= Mona Merling =

Romanian-American mathematician

Mona Merling is a Romanian-American mathematician specializing in algebraic topology, including algebraic K-theory and equivariant stable homotopy theory. She is an associate professor of mathematics at the University of Pennsylvania.

==Education and career==
Merling has dual Romanian and American citizenship. She credits a Romanian mathematics teacher, Mihaela Flamaropol, for sparking her interest in mathematics and in mathematics competitions.

She majored in mathematics as an undergraduate at Bard College, where she received her bachelor's degree in 2009. At Bard, mathematician Lauren Lynn Rose became a faculty mentor. She continued her studies in mathematics at the University of Chicago, received a master's degree there in 2010, and completed her Ph.D. in 2014. Her dissertation, Equivariant algebraic K-theory, was supervised by J. Peter May.

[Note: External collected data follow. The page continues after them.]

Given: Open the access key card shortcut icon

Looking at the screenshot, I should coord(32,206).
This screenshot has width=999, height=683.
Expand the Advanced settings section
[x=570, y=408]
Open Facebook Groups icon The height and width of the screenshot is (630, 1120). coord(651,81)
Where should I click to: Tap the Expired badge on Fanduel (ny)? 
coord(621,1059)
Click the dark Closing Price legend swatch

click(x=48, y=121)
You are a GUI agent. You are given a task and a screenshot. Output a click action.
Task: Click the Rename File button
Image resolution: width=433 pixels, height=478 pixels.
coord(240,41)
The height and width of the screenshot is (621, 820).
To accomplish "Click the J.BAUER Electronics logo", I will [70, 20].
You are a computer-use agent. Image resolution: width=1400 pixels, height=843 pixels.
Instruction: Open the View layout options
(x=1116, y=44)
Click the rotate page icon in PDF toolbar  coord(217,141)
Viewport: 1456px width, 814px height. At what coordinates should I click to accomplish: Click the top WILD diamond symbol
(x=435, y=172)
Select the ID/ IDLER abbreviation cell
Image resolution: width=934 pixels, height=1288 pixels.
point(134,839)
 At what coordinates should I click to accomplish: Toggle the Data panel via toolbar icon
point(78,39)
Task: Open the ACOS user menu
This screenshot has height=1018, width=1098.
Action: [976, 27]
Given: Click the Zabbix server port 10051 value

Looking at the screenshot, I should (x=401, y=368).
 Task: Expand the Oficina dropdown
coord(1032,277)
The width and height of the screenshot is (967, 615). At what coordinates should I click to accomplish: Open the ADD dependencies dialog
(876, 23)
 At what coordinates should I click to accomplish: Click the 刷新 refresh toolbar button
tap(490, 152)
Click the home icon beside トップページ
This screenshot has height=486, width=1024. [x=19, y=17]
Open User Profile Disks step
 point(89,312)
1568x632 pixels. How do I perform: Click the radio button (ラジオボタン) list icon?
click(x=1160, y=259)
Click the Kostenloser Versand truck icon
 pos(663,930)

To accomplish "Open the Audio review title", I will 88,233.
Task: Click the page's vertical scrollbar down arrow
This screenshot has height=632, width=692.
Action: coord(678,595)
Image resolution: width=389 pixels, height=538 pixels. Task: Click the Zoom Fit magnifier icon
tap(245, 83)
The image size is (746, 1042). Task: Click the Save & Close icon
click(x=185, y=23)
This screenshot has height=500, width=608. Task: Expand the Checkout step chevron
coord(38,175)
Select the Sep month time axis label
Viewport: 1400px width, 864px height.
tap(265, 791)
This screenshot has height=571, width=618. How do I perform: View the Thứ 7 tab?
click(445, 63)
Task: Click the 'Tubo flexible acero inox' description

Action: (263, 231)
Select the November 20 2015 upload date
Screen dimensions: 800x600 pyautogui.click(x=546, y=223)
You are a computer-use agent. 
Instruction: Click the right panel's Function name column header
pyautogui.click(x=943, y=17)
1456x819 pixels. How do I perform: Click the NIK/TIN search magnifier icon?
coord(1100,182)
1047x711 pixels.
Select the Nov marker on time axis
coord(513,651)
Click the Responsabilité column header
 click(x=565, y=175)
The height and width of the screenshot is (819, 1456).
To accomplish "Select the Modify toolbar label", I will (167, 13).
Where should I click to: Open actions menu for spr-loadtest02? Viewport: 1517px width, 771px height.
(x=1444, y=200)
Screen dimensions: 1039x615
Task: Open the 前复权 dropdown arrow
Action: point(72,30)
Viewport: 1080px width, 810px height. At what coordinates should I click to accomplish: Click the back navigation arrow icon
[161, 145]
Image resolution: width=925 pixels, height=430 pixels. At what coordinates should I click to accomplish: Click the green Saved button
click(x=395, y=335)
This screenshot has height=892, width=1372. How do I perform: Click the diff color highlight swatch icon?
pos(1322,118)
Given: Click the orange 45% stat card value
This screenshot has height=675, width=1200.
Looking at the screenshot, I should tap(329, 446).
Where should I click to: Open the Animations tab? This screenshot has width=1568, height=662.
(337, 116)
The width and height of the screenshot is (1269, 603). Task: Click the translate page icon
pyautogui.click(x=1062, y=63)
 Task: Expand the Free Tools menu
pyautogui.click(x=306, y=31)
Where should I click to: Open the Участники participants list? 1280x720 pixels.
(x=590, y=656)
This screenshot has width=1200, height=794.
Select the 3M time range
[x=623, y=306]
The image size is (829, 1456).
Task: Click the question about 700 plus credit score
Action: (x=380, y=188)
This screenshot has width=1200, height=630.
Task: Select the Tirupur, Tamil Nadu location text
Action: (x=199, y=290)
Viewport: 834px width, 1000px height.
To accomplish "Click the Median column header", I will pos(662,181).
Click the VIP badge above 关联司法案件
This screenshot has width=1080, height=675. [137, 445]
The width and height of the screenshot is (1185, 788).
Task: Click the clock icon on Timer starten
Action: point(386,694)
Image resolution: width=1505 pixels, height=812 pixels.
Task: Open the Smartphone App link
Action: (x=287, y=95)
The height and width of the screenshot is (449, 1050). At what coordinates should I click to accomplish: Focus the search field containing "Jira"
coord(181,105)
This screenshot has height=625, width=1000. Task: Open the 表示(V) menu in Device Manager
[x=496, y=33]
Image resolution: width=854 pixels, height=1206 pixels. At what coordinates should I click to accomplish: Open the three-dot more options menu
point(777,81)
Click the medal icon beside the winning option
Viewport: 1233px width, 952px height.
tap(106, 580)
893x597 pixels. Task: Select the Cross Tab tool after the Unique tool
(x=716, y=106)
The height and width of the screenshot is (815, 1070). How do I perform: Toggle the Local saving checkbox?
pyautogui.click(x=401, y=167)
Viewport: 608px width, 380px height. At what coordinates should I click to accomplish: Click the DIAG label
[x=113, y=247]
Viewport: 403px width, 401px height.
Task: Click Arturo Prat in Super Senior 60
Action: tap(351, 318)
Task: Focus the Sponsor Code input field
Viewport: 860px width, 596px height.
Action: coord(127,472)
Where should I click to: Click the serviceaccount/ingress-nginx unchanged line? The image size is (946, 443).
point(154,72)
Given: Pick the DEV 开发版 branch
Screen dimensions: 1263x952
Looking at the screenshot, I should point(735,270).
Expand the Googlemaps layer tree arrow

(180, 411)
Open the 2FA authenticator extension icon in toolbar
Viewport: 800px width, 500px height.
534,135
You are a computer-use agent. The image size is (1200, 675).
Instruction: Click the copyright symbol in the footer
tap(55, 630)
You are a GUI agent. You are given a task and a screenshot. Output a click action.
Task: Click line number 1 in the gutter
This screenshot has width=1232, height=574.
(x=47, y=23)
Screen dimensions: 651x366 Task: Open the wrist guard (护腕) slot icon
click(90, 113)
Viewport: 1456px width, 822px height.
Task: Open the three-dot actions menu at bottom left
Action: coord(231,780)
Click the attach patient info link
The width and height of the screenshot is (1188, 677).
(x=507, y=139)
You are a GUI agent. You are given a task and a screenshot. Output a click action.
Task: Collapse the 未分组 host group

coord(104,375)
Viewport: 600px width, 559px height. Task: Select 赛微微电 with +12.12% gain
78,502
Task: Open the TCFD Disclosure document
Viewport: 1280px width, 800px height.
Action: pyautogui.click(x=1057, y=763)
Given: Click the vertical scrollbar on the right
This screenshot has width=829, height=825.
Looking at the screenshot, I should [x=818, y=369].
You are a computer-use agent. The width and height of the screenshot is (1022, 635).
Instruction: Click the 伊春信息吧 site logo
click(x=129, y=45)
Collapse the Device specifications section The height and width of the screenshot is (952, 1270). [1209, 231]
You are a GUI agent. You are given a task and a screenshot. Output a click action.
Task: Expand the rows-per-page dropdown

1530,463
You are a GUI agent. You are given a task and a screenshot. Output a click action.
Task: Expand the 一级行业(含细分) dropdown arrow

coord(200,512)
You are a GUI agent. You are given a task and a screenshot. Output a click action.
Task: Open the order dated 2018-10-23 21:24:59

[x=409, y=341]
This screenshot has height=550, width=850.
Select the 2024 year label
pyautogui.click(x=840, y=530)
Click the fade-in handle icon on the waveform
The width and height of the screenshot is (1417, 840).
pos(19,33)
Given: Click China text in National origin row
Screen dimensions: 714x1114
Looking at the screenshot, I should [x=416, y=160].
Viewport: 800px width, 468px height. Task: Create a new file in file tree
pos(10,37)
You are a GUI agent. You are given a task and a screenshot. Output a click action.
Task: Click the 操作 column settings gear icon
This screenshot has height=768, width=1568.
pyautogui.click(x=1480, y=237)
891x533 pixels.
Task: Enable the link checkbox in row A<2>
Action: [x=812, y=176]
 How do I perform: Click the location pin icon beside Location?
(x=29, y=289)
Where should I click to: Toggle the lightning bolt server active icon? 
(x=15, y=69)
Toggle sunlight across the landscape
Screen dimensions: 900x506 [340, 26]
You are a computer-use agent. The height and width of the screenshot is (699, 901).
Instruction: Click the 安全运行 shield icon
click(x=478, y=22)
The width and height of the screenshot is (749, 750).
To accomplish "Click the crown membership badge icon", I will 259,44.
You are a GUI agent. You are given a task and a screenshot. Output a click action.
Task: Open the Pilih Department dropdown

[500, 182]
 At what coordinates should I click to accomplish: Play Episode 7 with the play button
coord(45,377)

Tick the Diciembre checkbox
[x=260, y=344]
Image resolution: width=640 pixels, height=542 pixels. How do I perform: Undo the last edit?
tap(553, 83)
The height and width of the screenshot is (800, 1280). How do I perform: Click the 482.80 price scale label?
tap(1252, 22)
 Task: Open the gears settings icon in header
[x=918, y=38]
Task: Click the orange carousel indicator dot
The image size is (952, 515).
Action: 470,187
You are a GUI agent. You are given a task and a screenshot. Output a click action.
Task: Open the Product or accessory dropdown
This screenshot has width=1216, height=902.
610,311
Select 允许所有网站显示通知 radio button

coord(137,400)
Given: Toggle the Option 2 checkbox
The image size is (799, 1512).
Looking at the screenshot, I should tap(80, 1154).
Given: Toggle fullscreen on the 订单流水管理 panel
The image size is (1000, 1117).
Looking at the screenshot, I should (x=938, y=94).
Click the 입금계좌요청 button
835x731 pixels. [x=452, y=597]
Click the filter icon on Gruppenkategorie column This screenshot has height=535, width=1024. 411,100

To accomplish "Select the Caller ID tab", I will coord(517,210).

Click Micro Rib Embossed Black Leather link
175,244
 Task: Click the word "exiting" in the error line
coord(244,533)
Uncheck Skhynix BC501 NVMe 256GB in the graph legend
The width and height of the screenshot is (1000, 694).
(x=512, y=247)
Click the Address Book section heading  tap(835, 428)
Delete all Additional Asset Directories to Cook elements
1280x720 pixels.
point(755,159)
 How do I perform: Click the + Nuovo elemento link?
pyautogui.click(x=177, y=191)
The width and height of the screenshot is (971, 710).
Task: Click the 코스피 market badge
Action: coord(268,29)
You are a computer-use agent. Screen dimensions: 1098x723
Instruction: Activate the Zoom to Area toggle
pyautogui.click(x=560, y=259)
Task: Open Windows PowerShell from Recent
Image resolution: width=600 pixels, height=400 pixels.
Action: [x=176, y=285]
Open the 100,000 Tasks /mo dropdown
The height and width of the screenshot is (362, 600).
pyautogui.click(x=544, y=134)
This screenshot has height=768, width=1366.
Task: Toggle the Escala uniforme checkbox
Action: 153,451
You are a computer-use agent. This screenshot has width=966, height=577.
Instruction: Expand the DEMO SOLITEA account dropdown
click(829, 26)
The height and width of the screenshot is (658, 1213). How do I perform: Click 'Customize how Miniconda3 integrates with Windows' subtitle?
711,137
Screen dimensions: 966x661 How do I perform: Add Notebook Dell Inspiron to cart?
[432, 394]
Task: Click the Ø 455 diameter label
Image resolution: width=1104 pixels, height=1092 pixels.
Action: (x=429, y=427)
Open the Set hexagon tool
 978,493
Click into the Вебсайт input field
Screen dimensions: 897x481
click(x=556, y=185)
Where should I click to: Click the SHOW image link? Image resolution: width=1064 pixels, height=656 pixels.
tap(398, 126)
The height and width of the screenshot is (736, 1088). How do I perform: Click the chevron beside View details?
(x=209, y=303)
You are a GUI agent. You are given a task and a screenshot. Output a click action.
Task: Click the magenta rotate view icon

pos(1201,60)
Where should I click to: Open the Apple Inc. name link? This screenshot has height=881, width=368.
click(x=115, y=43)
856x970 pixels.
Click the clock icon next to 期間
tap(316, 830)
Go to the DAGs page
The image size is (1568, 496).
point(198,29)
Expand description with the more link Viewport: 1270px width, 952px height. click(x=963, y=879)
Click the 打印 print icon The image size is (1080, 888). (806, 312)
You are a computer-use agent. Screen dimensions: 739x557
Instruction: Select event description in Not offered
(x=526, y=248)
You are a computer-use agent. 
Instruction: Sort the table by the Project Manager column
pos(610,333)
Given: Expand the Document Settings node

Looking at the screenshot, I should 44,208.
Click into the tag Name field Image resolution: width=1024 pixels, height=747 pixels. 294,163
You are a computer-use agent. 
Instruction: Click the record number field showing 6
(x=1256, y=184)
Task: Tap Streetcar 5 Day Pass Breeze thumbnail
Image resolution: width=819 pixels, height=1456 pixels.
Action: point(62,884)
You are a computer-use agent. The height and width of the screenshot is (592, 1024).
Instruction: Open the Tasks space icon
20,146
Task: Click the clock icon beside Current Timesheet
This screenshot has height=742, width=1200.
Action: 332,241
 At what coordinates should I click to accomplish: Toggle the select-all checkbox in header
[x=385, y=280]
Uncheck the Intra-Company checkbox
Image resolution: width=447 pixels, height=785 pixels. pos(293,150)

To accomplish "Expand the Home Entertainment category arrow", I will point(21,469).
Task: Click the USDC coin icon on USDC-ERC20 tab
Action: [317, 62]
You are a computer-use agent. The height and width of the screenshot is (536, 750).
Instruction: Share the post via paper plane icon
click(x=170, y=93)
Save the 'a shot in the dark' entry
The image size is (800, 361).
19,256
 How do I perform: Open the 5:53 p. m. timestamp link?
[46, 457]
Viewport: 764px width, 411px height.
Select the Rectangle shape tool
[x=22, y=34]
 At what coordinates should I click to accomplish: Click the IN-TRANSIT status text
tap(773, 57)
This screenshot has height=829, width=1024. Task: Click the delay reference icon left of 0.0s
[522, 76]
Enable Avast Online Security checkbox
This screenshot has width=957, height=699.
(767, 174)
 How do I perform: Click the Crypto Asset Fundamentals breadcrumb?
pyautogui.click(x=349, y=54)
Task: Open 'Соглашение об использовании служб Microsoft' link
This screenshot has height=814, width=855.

She was a postdoctoral researcher and J. J. Sylvester Assistant Professor at Johns Hopkins University from 2014 to 2018, working there under the mentorship of Jack Morava. She joined the University of Pennsylvania as an assistant professor of mathematics in 2018, and was tenured as an associate professor in 2024.

==Recognition==
Merling was the 2025 recipient of the Joan & Joseph Birman Research Prize in Topology and Geometry, given to her "for innovative and impactful research in algebraic K-theory, equivariant homotopy theory, and their applications to manifold theory".